73. Urteil der II. Zivilabteilung vom 16. September 1982 i.S. X. gegen X.
(Berufung) Regeste

    Forderungsklage einer verheirateten Frau aus eingebrachtem Gut während
der Rechtshängigkeit des Scheidungsprozesses; sachliche Zuständigkeit.

    1. Zulässigkeit der Berufung gemäss Art. 49 OG gegen einen
selbständigen Vorentscheid über die Zuständigkeit (E. 1).

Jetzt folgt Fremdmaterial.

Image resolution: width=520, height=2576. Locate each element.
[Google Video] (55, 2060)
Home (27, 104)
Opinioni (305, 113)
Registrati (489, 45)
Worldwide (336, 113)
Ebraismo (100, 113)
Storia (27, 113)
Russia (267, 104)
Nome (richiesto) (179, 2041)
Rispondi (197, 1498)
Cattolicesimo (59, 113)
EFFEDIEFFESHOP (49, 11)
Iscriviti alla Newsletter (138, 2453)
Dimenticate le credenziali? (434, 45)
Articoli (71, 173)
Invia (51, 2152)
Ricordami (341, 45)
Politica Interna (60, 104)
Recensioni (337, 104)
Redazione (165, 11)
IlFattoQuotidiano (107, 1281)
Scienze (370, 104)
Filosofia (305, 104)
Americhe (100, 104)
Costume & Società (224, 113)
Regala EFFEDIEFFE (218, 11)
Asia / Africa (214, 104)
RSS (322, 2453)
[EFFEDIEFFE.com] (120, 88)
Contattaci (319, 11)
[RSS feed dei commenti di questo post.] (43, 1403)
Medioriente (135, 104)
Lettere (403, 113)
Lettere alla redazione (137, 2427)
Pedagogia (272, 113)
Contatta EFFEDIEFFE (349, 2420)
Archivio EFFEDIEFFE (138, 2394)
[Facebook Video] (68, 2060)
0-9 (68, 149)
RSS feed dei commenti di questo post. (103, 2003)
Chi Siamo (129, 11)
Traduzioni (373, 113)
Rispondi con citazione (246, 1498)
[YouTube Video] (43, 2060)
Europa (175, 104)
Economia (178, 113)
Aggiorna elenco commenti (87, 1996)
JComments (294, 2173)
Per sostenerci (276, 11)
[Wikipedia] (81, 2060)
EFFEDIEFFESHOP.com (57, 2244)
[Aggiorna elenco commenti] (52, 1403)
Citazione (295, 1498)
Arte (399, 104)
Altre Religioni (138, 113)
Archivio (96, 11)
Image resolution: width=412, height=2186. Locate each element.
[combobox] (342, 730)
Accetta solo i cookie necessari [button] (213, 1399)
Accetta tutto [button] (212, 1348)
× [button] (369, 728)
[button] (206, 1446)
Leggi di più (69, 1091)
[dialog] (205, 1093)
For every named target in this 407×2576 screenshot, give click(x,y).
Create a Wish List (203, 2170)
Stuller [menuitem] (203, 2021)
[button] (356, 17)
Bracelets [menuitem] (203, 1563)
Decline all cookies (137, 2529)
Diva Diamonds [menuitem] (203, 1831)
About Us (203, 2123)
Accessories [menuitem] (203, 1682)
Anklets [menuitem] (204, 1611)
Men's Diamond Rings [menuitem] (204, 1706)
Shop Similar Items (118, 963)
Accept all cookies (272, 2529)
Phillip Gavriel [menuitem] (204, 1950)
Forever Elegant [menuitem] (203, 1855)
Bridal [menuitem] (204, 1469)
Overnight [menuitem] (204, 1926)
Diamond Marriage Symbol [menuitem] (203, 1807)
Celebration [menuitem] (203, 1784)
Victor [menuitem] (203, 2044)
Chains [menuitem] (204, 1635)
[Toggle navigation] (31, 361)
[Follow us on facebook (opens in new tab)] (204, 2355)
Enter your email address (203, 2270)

    2. Für die Beurteilung einer Forderung aus eingebrachtem Gut, die eine
verheiratete Frau während der Rechtshängigkeit des Ehescheidungsprozesses
gegenüber dem Ehemann gerichtlich geltend macht, ist ausschliesslich
der Scheidungsrichter zuständig. Wurde die Forderungsklage bei einem
unzuständigen Gericht eingereicht und ist der Scheidungsprozess in
der Zwischenzeit abgeschlossen worden, so ist ein Nachverfahren zum
Scheidungsprozess durchzuführen (E. 2-4).

Sachverhalt

    A.- Während der Hängigkeit des Ehescheidungsprozesses erhob
A. X.-Y. beim Bezirksgericht am Wohnort ihres Ehemannes gegen diesen eine
Forderungsklage. Sie verlangte von ihm die Bezahlung eines Betrages von Fr.
37'331.80 nebst Zins zu 5% seit 25. Mai 1978. Nach der Darstellung der
Klägerin handelt es sich bei dieser Forderung um einen von ihr geerbten
restlichen Honoraranspruch, der ihrem 1976 verstorbenen Vater gegenüber
dem Beklagten aus Architekturauftrag zugestanden habe; der Beklagte habe
seinerzeit seinen Schwiegervater mit der Erstellung eines Ferienhauses
beauftragt; daraus habe noch eine restliche Honorarforderung in der
eingeklagten Höhe resultiert, auf welche die Klägerin als Universalerbin
nie verzichtet habe. Der Beklagte widersetzte sich der Klage und machte
zudem geltend, diese sei nicht zulässig.

    Mit Beschluss vom 11. November 1981 wies das Bezirksgericht die Klage
mit der Begründung von der Hand, dass ihr das Zwangsvollstreckungsverbot
unter Ehegatten gemäss Art. 173 Abs. 1 ZGB entgegenstehe. Das Obergericht
hiess am 2. Februar 1982 einen Rekurs der Klägerin gegen diesen Beschluss
gut. Es hob den angefochtenen Entscheid auf und wies das Bezirksgericht
an, den Prozess materiell zu behandeln.

    Dagegen hat der Beklagte Berufung an das Bundesgericht erhoben. Er
stellt den Antrag, der angefochtene Entscheid sei aufzuheben und es sei
auf die Klage nicht einzutreten. Die Klägerin beantragt die Abweisung
der Berufung und die Bestätigung des obergerichtlichen Entscheides.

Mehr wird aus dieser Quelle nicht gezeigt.